Leaving ’19’ behind and readying for 2000

Dustin Mcdonough

Editor’s note: This is the second article in a five-part series on Y2K preparations at and relating to Iowa State. Today’s story examines the problems with items such as checks and gravestones pre-dated “19__.”

A preprinted “19__” on check blanks or forms might inconvenience some at the beginning of the year 2000, but partial years on documents aren’t expected to cause many problems.

Rob Louden, computer publishing consultant for Iowa State University Printing Services, said he doesn’t know of any problems caused by forms or documents that have “19__” preprinted on them.

“I haven’t heard of any problems like that, but if someone had a document with something like that on it and wanted to change it, there are a couple of options,” Louden said.

Existing documents could be run through a press to have a new “20__” printed on them, he said. Another option is to have the form entirely reprinted.

Christy Hand, customer service specialist for ISU Printing Services, said in the case of two-part or three-part carbon copy forms, it would be better to completely reprint them.

“It would be possible to take the existing forms apart, reprint over them and put them back together,” she said, “but it would probably just be more worthwhile to have the forms completely redone.”

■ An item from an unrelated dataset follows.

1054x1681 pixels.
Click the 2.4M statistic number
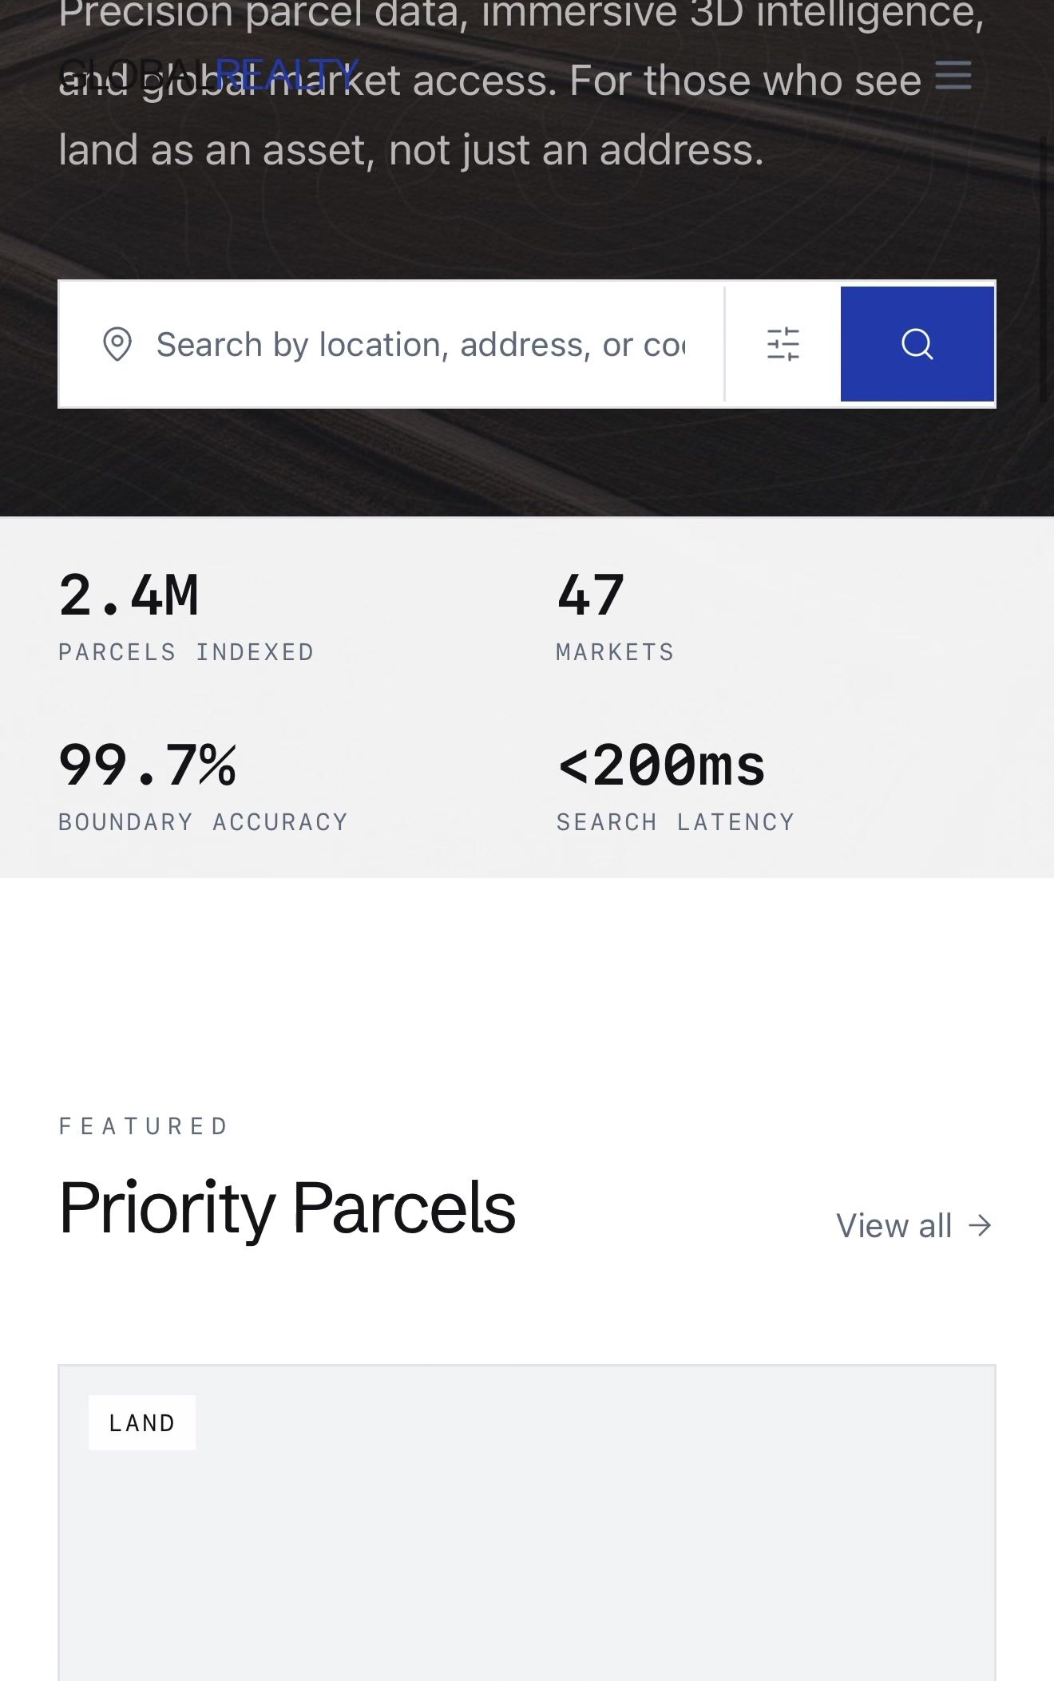[x=129, y=595]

However, when dealing with a one-part form, Hand noted that it probably would be less expensive to reprint on the existing form than to produce new documents.

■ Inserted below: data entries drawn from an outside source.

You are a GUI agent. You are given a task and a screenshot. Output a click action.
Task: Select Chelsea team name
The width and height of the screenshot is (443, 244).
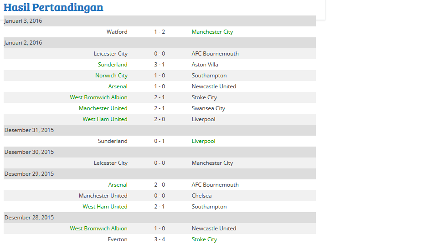point(201,196)
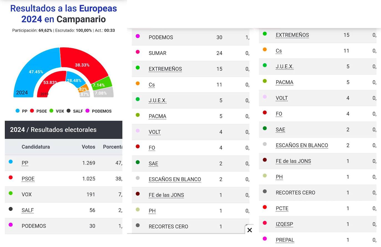The height and width of the screenshot is (247, 381).
Task: Click the PREPAL party link
Action: tap(285, 240)
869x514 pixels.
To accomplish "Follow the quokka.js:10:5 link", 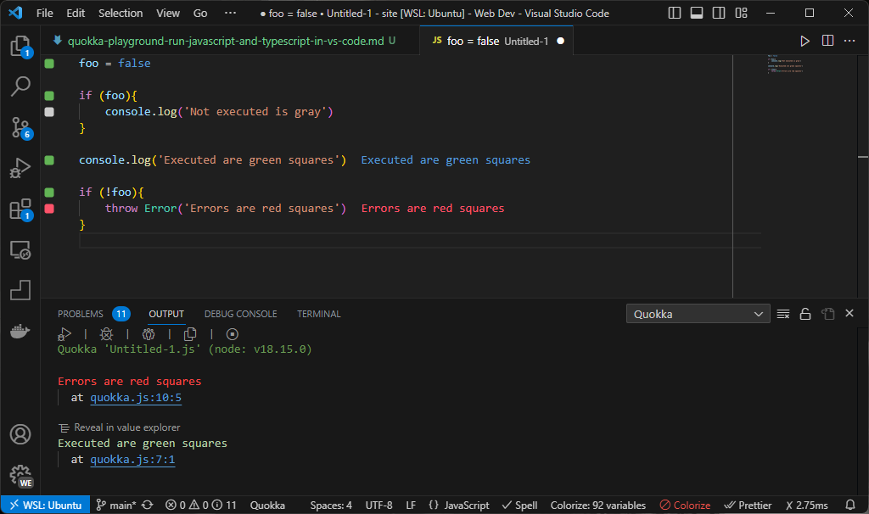I will point(136,397).
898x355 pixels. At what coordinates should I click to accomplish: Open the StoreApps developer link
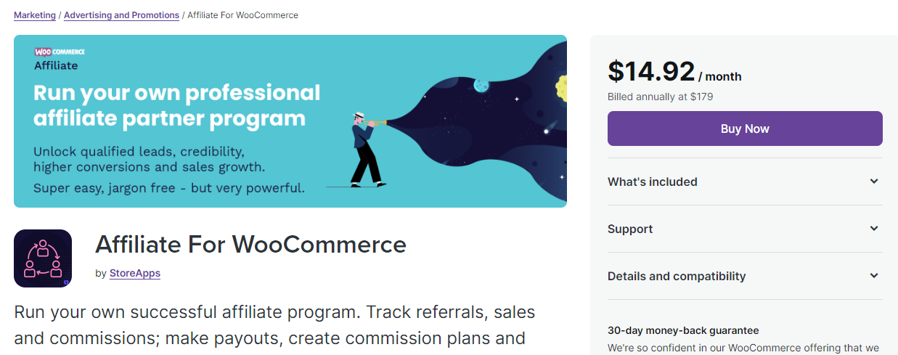pos(134,273)
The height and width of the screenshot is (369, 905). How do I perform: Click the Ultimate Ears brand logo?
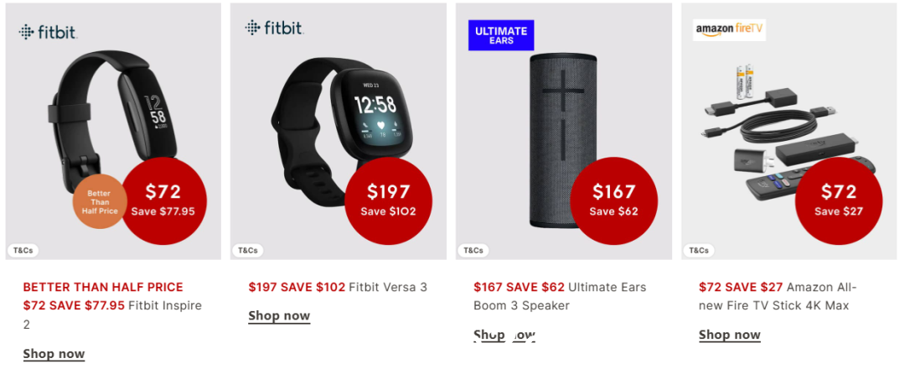coord(500,35)
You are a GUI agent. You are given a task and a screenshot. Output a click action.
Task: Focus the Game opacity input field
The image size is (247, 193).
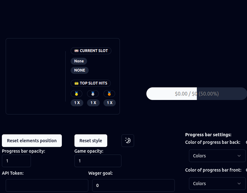point(98,161)
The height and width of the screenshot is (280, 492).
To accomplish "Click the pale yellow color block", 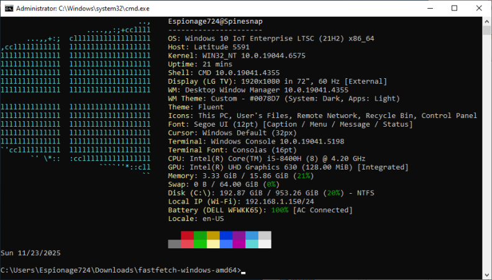I will 213,244.
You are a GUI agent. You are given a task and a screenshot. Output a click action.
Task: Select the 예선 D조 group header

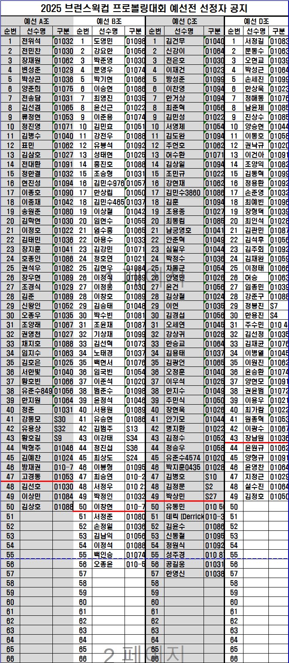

Items at banks, such as checks and loan documents, should not create many problems either, said Max Reckling, vice president of operations and Y2K coordinator of Brenton Banks in Des Moines.

“Our standard checks just have one blank for the entire date,” Reckling said. “They don’t have a ’19__’ on them, and they haven’t for years.”

Reckling also said that with the “modern computer age,” most application forms commonly used at banks usually are filled in by computers.

“We’re more worried about the computer forms than we are about paper forms,” he said.

Reckling said the internal paper forms used at Brenton Bank offices already have the partial date eliminated from them.

“Somebody must have seen the problem approaching long ago and took care of it then,” he said.

Some items that do have the “19__” problem are gravestones.

Ken Huffaker, owner of Nevada Monument Company in Nevada, said there are some monuments planted that have the incomplete date.

“One thing you could do is take the stone out, resurface it and re-letter it,” Huffaker said.

Scott Johnson, vice president of Colleen Johnson Monument Company in Fort Dodge, said the procedure involves cutting the face off the front of the monument and engraving the complete stone all over again.

Another option is filling in the “19” with granite dust matching the color of the stone and an epoxy, then cutting the “20” into the monument, Huffaker said.

“But after about one or two years, that begins to wear away and look bad,” he said.

Huffaker said the granite dust and epoxy option would cost $75 to $150. Resurfacing and re-lettering the stone could cost more than $500, he said.

Johnson estimated an even higher cost for resurfacing and re-lettering a gravestone.

Depending on the type of lettering and the size and quality of the gravestone, he said it could cost hundreds to thousands of dollars.

“It means that someone who bought a gravestone with ’19’ on it back in the 1960s for about $60 or $70 might have to pay thousands of dollars to alter the stone,” Johnson said. “In some cases, it might be more worth it to buy a new grave marker.”

Neither Huffaker nor Johnson have heard questions from customers about altering gravestones so far because neither of their companies has made a monument with a “19__” on it for about 30 years.

“I guess we were more thoughtful than the computer people,” Johnson said.